At first, the Brabant-Nivelles Killers-Gang may seem like a pretty normal rural bandit outfit; they stole weapons and supplies and aimed their attacks at supermarkets. They seemed to care little about material things: If they took cash at all, the sums were in the lower-five-figure ballpark at best -- not nearly enough to justify the excessive planning and violence they used. In fact, their main interest was a very different one: mayhem. They made a point of torturing and killing victims whenever they could, claiming 28 lives and wounding dozens during their spree. One of their very first heists targeted a tavern, the owner of which they ruthlessly tortured and killed. Their loot: coffee and wine. Yep, these were the sort of people who would happily shoot a child in the face, which they of course also did, because sometimes the world is a strap-on in the devil's asshole.

Sushaaa/iStock/Getty Images
I didn't expect to use this image this early in the game, but here you go.

From what investigators have been able to piece together, the Brabant Killers consisted of three permanent members and a bunch of assorted henchmen. In a pretty transparent effort to lure Batman into taking the case, the authorities dubbed the main members the Giant, the Killer, and the Old Man.

Via Reddit
It almost worked until Batman saw the sketch of the Neckbeard and spent the rest of the day retching.

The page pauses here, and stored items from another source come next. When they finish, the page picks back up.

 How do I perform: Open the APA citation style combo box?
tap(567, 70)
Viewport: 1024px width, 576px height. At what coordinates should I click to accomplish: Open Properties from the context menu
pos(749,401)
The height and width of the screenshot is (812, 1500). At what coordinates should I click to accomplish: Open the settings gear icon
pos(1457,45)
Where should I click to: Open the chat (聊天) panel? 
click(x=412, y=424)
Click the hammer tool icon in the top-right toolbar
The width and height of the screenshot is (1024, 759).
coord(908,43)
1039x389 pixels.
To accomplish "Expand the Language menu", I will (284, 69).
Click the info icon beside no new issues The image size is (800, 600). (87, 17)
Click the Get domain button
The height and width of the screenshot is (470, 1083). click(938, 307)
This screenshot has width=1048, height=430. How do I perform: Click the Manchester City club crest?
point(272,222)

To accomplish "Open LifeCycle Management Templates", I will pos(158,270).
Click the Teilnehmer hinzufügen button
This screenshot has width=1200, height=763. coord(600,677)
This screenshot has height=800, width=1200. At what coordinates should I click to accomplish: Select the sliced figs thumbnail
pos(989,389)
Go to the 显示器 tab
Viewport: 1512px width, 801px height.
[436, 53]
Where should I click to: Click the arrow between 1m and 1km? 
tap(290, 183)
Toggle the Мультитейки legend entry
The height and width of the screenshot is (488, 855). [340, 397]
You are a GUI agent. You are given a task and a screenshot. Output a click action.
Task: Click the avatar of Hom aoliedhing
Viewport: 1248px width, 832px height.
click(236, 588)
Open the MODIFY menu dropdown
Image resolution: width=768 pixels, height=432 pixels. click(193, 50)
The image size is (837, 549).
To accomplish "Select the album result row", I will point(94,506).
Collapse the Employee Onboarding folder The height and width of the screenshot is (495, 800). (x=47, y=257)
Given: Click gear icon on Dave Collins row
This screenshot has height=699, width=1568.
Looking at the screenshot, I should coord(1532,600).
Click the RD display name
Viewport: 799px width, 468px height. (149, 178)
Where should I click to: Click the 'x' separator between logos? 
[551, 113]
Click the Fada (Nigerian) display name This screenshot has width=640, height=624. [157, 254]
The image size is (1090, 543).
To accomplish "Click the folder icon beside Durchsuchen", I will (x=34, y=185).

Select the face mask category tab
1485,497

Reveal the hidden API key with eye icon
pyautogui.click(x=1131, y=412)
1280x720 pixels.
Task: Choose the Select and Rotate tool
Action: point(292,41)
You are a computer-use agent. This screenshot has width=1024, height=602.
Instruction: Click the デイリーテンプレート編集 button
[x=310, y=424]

For two years, the gang roamed the area like every psychopath Michael Madsen ever played. The police were powerless. The public was terrified. Finally, the attacks stopped in 1984 ... only to emerge again when we least expected them. In true horror-movie-sequel style, the Brabant Killers returned and upped the ante in late 1985. After another "normal" supermarket murder-attack, they culminated their reign of terror in a massive raid and shootout that killed eight people. Then, they disappeared.

Pauli's Favorite Theory:

Wait, a mysterious group that consisted of easily distinguishable yet strange and monstrous figures? One that managed to fiercely protect their privacy while roaming a very particular rural territory, killing at the slightest whim but caring little about material goods? Shit, I've seen that movie.

Cannon Films Inc.
Sure, the Brabant killers used shotguns instead of chainsaws, but that's Europe for you;
even in their craziest brutal murder sprees they're just too damn polite to go full-steam.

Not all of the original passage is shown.